In a recently released report, the professional services firm Towers Watson revealed that stress is the top workforce issue (see 2013/2014 Staying@Work U.S. Executive Summary Report). And the top causes of stress? According to employers, these are the factors:
- lack of work/life balance
- inadequate staffing
- technologies that expand employee availability during nonworking hours
- unclear or shifting job expectations.
Employees disagree, citing things in this order:
- inadequate staffing
- low pay or low increases in pay
- unclear or conflicting job expectations
- organizational culture, including lack of teamwork, and tendency to avoid accountability and assign blame to others.
Loosely translated, the primary cause of stress: too much work. Too much work stealing time away from family, community and other interests; too much work because employers are running leaner than ever before; and too much work because our companion devices are always with us, and there’s always one more email or status update to read.
I guess it comes as no surprise that employees and employers disagree, but take a look at the mismatch:
Employers and employees are wildly at variance on the question of work/life balance.
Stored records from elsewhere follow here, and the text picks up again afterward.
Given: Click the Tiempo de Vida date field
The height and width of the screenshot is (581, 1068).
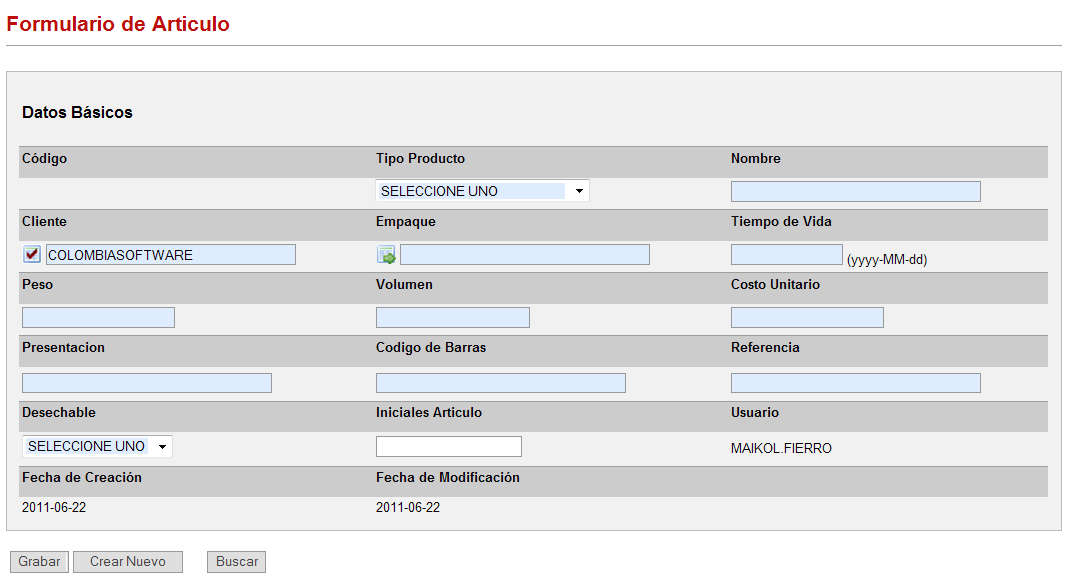Looking at the screenshot, I should (786, 255).
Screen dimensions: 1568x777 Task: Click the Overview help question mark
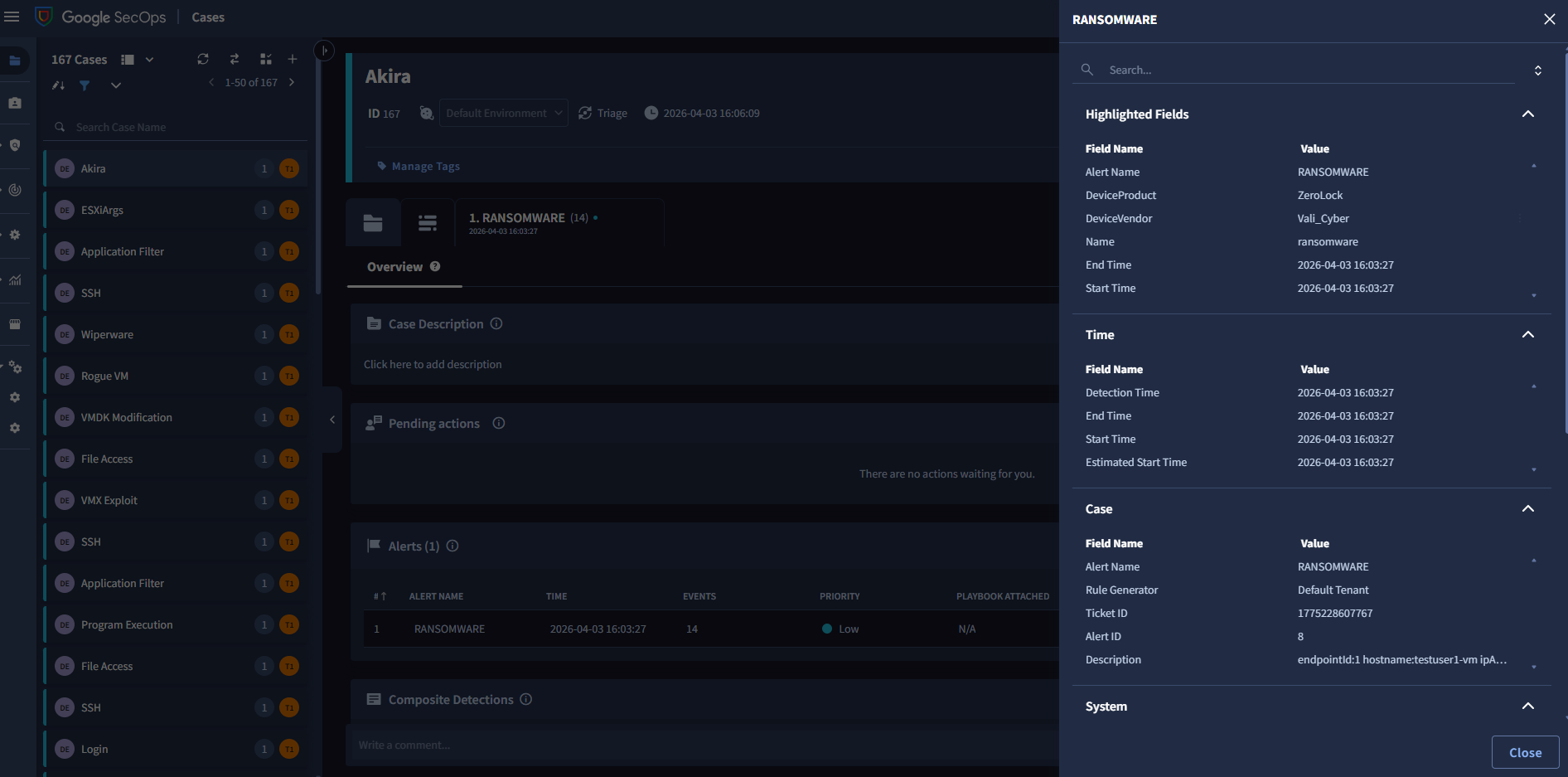click(435, 266)
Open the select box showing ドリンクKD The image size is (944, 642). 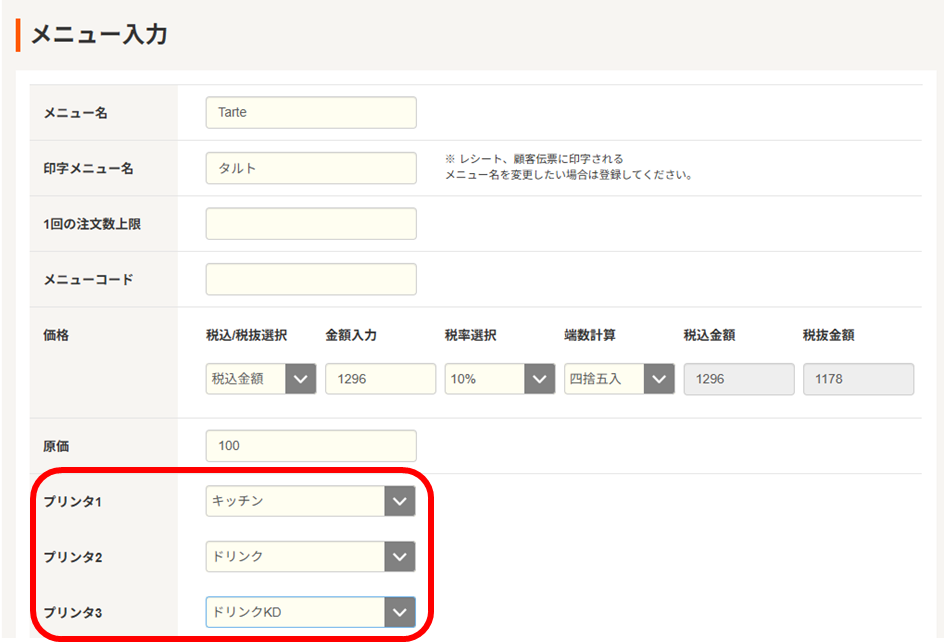296,612
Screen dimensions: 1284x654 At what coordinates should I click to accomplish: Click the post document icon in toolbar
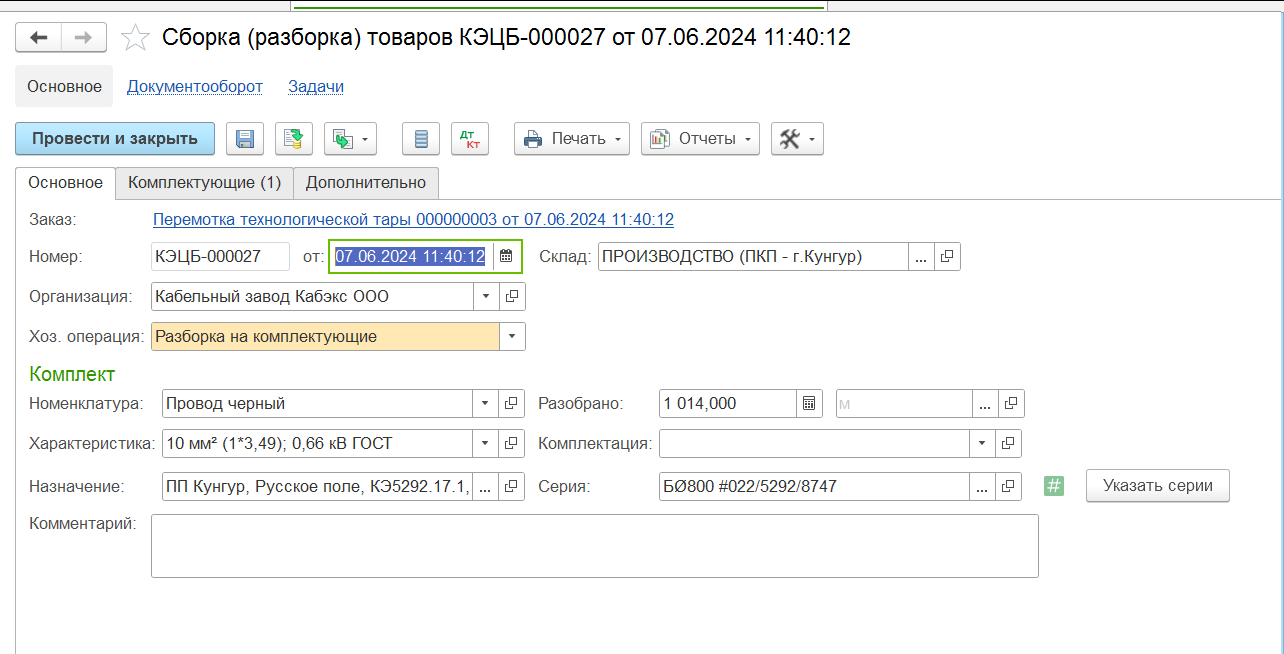pyautogui.click(x=294, y=139)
The employers, I guess, want to put the primary cause of stress on the back of their employees, suggesting that if they could just do a better job of balancing, things would be much better. And employers also want to blame the victim here about their addiction to mobile technologies.
The low pay issue is the second most important for employees, and no surprise, since pay for non-executives has remained flat for decades, and for many people it has fallen. People are stressed by financial issues.
And number three from the perspective of employees is unclear or conflicting job expectations. That’s an accusation that management doesn’t have its act together. And number 4, employees say organizational culture is divisive and not supportive.
The Bottom Line
This study shows a huge disconnect in business today about workplace stress. Management is not hearing the message from employees: “You are working us too hard. Pay me adequately. Make job responsibilities clear, and create a culture that supports, not divides.”
Clearly, a company that attacks those issues will decrease stress in the workforce. That translates to improved well-being for the people at work, and an improved bottom line for the company, since stress is closely linked to decreased performance, sick time, and turnover.
My recommendation would be for business to work on decreasing stress as a major initiative. Turned around, all of these factors arise from the cultural level, starting with the core principles and values of the company. And stress is a factor in burnout, as I wrote about recently (see Burnout is the consequence of a broken way of work).
Management rhetoric about the happiness of the customer, service delivery, product quality, or delivering returns to shareholders all too frequently suppresses the basic requirements of employee well-being, and that is wrong as well as unsustainable.
This is a deep and chronic issue, one that can’t be gamed with an employee-of-the-month initiative, and represents a systemic failure of the theory and practice of ‘human resources’. A disconnect this big brings the entire foundation of HR into question.